If you try these activities with your students, we’d love to see what you do. Share your journey via the #Inspired2Learn hashtag on your preferred social platform.
Discipline: These activities can be adapted to review most subject areas.
Age level: This will probably work best for grades 2 and above.
Time: 20 – 30 minutes.
As students prepare for summative assessments games can be a fun and engaging way to review key concepts and help students practice showing what they know. These activities also tap into a range of different learning styles.
Expert/Emotion
This game comes from an Edutopia article which can be read in full here.
- Start with a simple topic, either something personal (“What I did on my summer vacation”) or more general (“How to make a sandwich”).
- Decide on the two emotions that you will use in this round of play—for example, joy and anger.
- One student volunteers to be the “expert” and stand in front of their peers to discuss the topic.
- As they talk, the teacher calls out one of the two emotions, letting the student speak for only a moment before calling out the second emotion. The teacher continues to call out these two words while the student is speaking. The game’s challenge (and delight) is that the expert has to keep talking about the topic, even as they switch between the two feelings.
Example script of the game:
Student: Making a peanut butter and jelly sandwich is…
Teacher: Anger!
Student: …really hard because you have to find the peanut butter and jelly in your fridge, and where is it?
Teacher: Joy!
Student: …but also, it is a delight! First, you get wonderfully, fluffy bread. Even better if it has just come out of the oven, yum! And then…
Teacher: Anger!
Student: …you have to spread the peanut butter, which is impossible! It always clumps on the bread, and then the bread rips…
Teacher: Joy!
Student: …but that’s A-OK because you can just snack on that while you make another sandwich!
Spontaneous Learning Songs
Students work in groups of 2-3 to create lyrics for a song about the content you’ve been studying that can be sung to a familiar tune (i.e. Twinkle, Twinkle, Little Star, Row Your Boat).
- Students begin by choosing 6 key vocabulary terms from this content you’ve been studying.
- Then they use these terms to write out their lyrics. The song doesn’t have to rhyme but should work in meter to fit to the melody of a familiar tune.
- Explain to them that the song should teach a listener what these terms mean so they have a better understanding of the content you’ve been learning together.
- After students have constructed their lyrics, have them perform the song for the class. If students are nervous about singing on their own you might project their lyrics up onto a board so the whole class can sing along.
30-Second Professor
Create a list of key concepts students should know and understand in preparation for your summative assessment. Put these concepts on the board or make a printout so they know what topics they’ll be discussing.

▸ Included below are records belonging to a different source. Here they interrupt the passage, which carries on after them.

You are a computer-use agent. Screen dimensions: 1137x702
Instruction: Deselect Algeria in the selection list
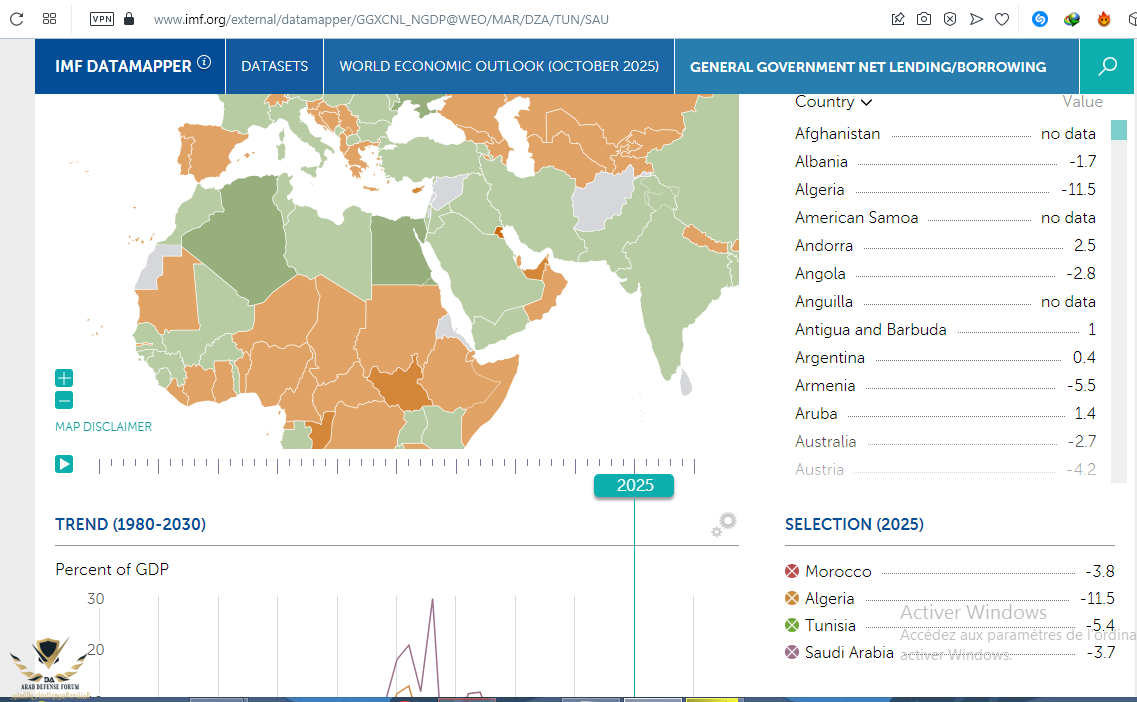[x=792, y=598]
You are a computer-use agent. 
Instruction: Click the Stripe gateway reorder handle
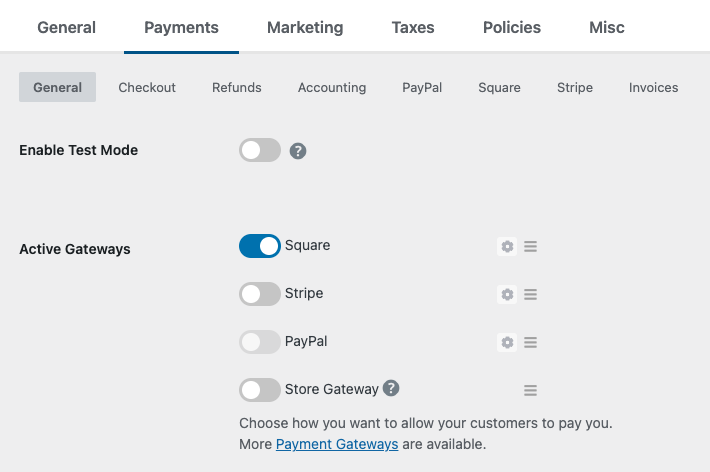(x=531, y=294)
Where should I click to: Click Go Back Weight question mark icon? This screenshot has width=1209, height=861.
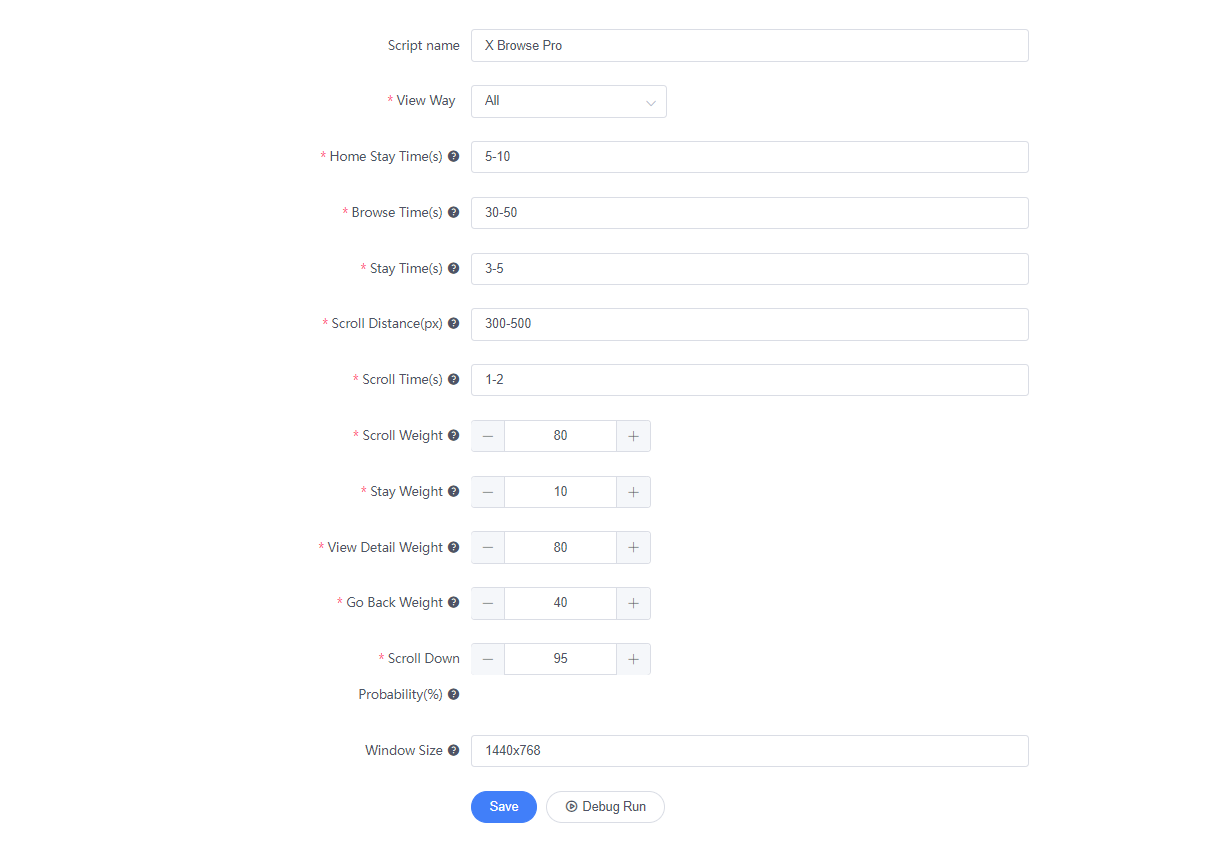(453, 602)
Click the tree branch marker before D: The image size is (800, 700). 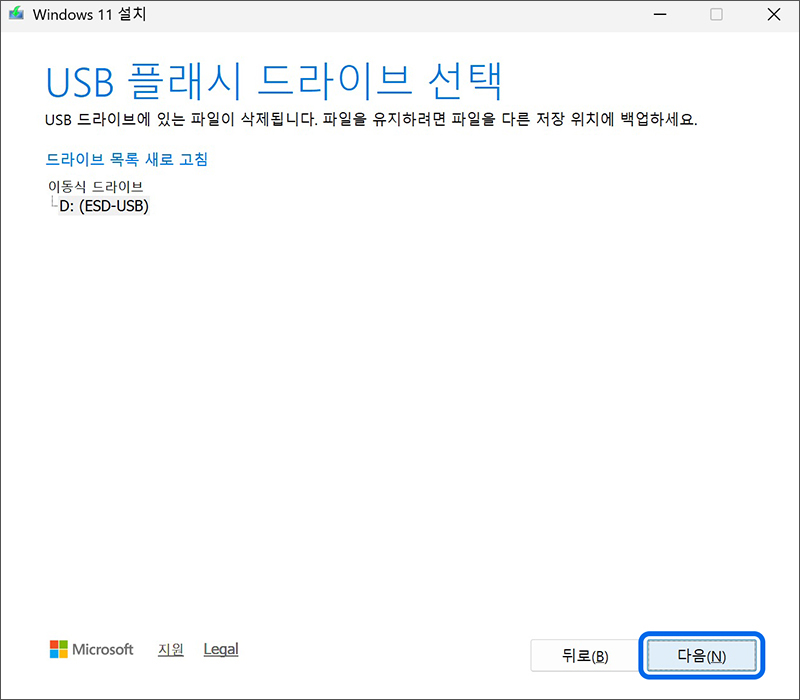click(56, 203)
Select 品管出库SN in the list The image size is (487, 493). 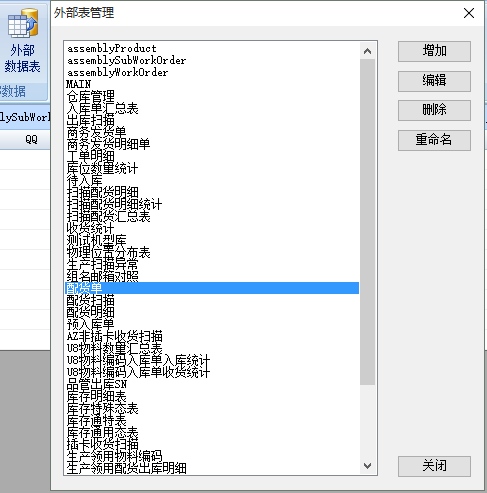click(97, 384)
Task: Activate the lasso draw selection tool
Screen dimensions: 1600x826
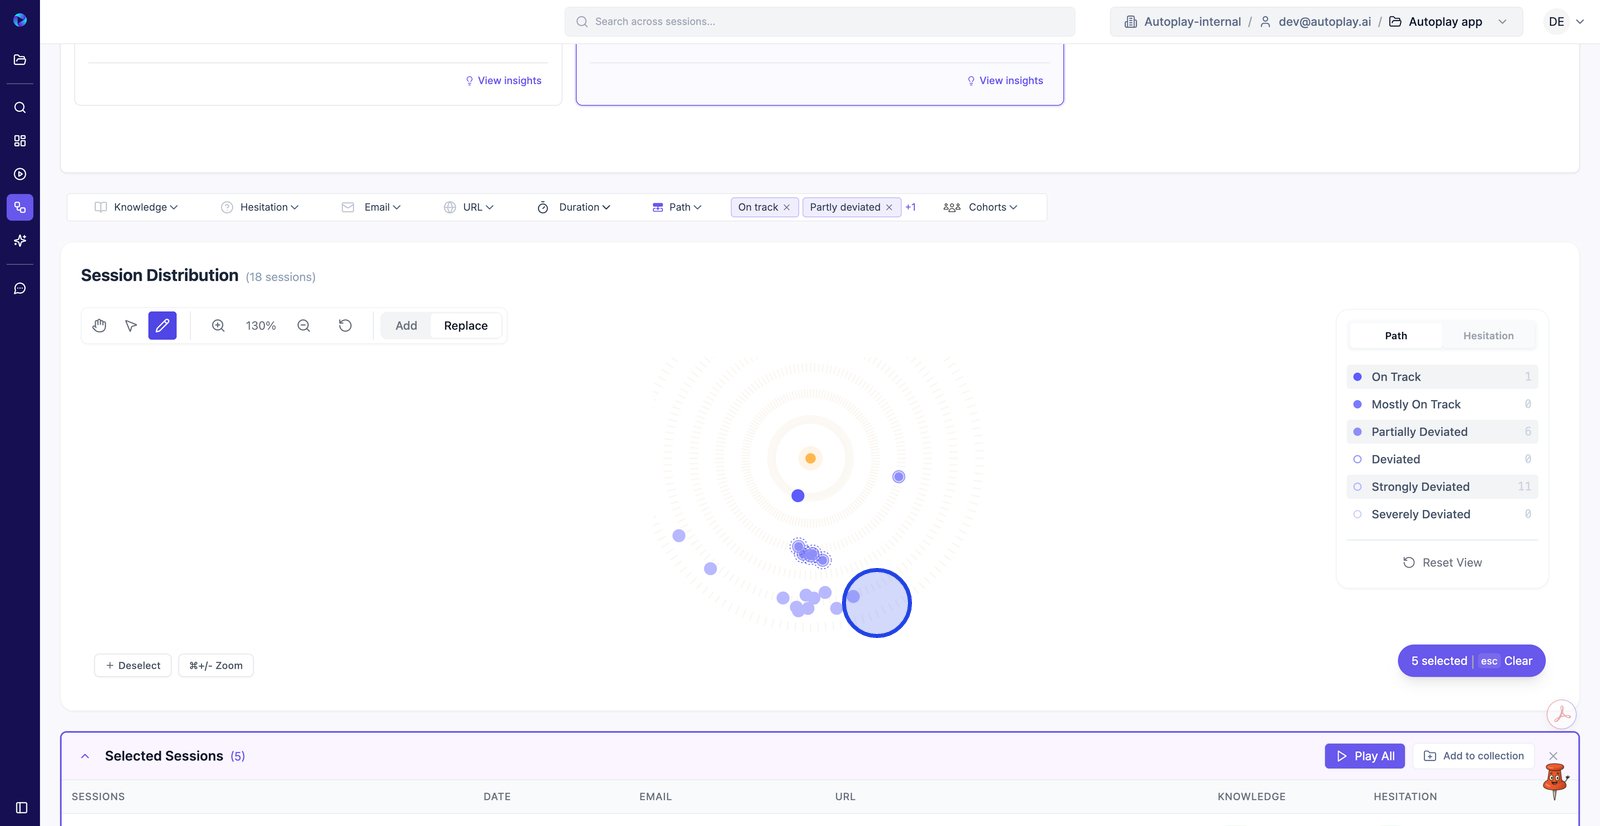Action: pos(162,326)

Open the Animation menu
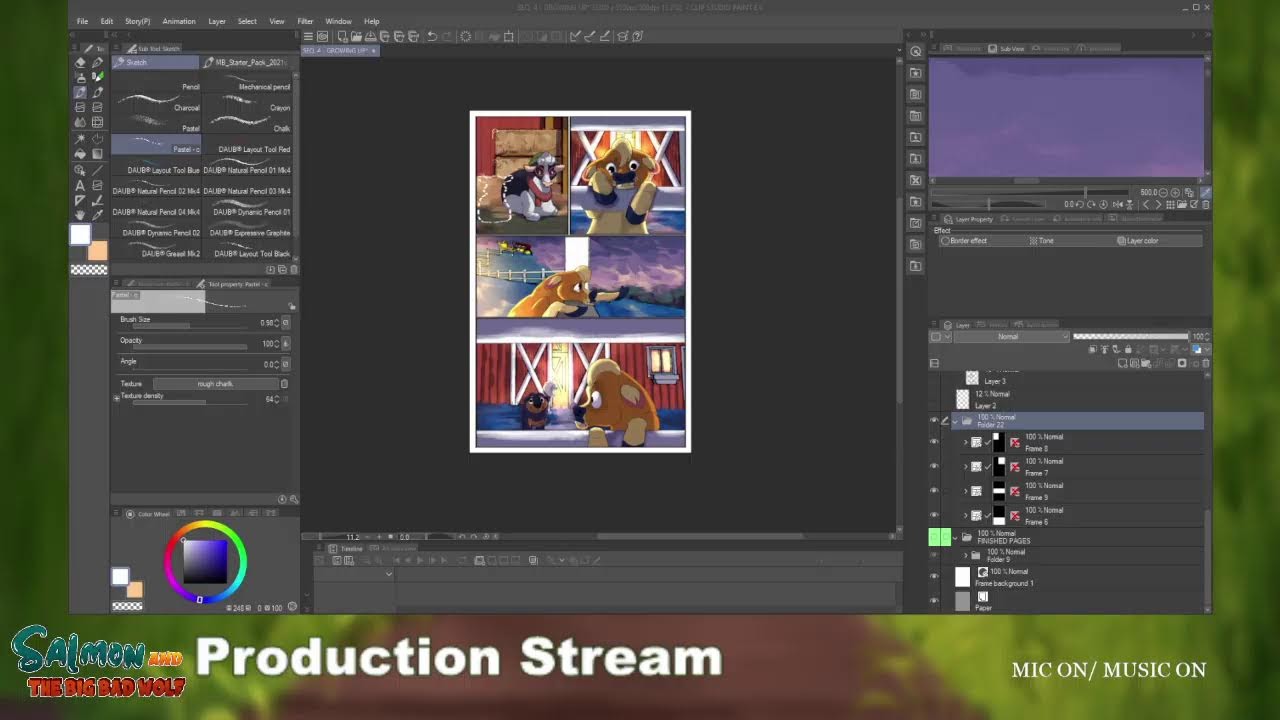click(x=179, y=21)
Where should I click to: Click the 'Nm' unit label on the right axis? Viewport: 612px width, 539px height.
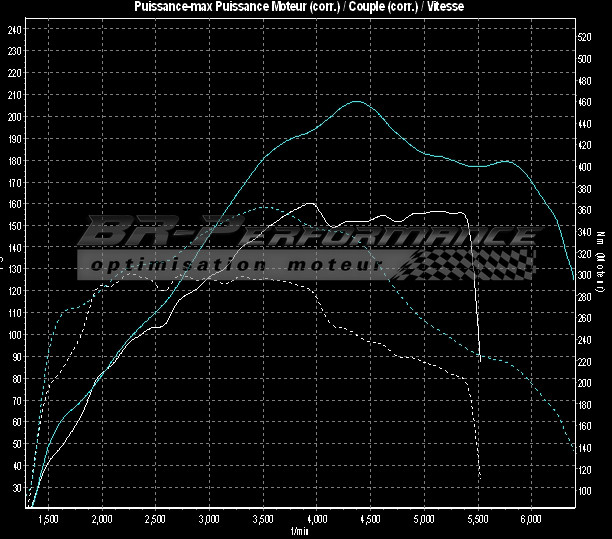pyautogui.click(x=601, y=238)
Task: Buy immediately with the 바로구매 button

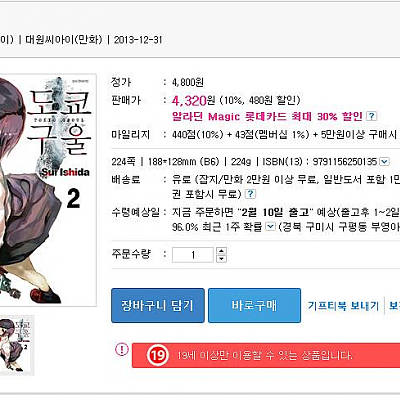Action: coord(254,306)
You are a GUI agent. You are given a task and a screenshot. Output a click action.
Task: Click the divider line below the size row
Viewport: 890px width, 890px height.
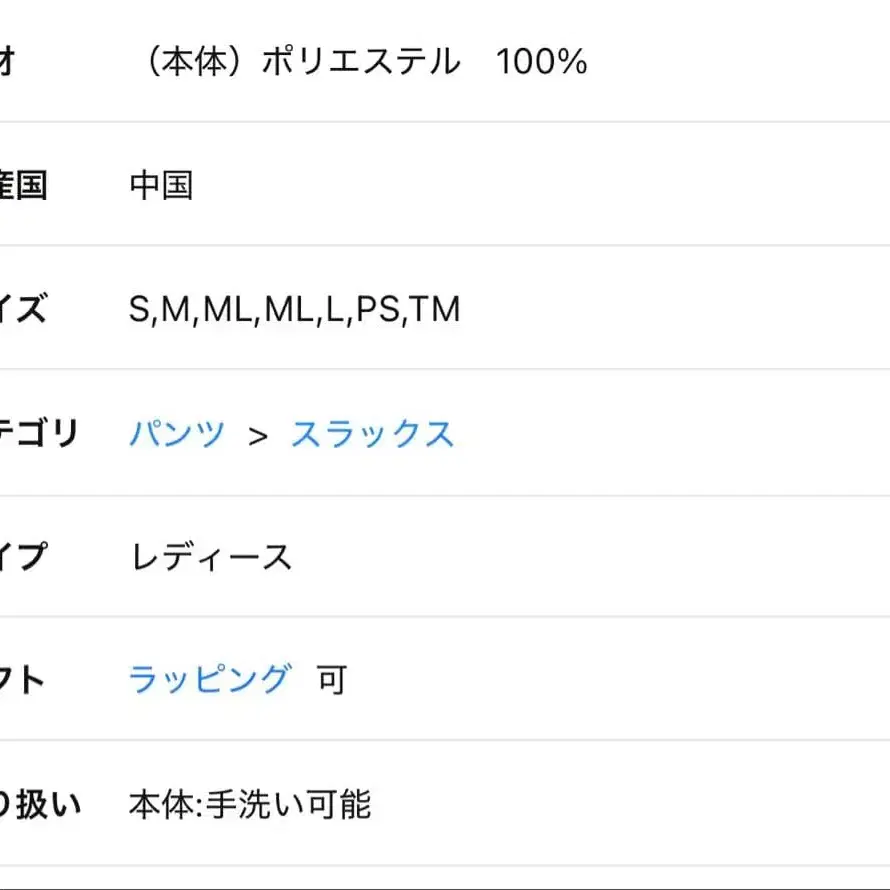click(445, 370)
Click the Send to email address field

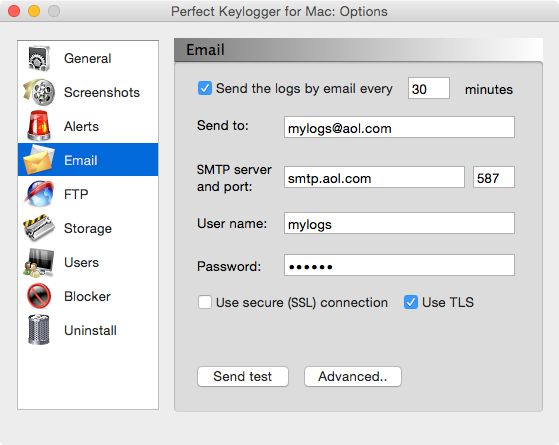point(399,127)
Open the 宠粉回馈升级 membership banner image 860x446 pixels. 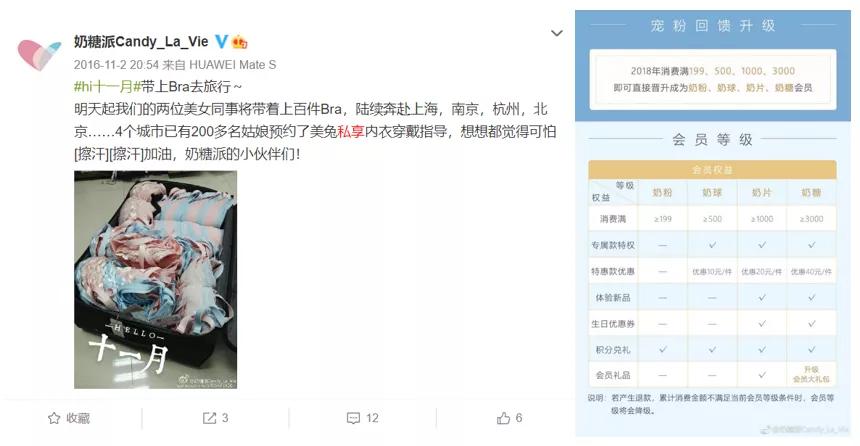tap(713, 223)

Prompt the class to discuss one concept at a time. In small groups, each student will take 30 seconds to share everything they know about that concept. When time is up the next person at the table will pick up where they left off. You can have every person in a group discuss the same topic or introduce another topic at periodic intervals.
This fast-paced review process gives everyone a chance to show what they know and to learn from others if there are areas where their understanding could use some reinforcement.
Standards Addressed by these Activities
Depending on what you are reviewing any of these standards could apply!
Common Core College and Career Readiness Anchor Standards for Language
Conventions of Standard English:
CCSS.ELA-LITERACY.CCRA.L.1 Demonstrate command of the conventions of standard English grammar and usage when writing or speaking.
Knowledge of Language:
CCSS.ELA-LITERACY.CCRA.L.3 Apply knowledge of language to understand how language functions in different contexts, to make effective choices for meaning or style, and to comprehend more fully when reading or listening.
Vocabulary Acquisition and Use:
CCSS.ELA-LITERACY.CCRA.L.4 Determine or clarify the meaning of unknown and multiple-meaning words and phrases by using context clues, analyzing meaningful word parts, and consulting general and specialized reference materials, as appropriate.
CCSS.ELA-LITERACY.CCRA.L.5 Demonstrate understanding of figurative language, word relationships, and nuances in word meanings.
CCSS.ELA-LITERACY.CCRA.L.6 Acquire and use accurately a range of general academic and domain-specific words and phrases sufficient for reading, writing, speaking, and listening at the college and career readiness level; demonstrate independence in gathering vocabulary knowledge when encountering an unknown term important to comprehension or expression.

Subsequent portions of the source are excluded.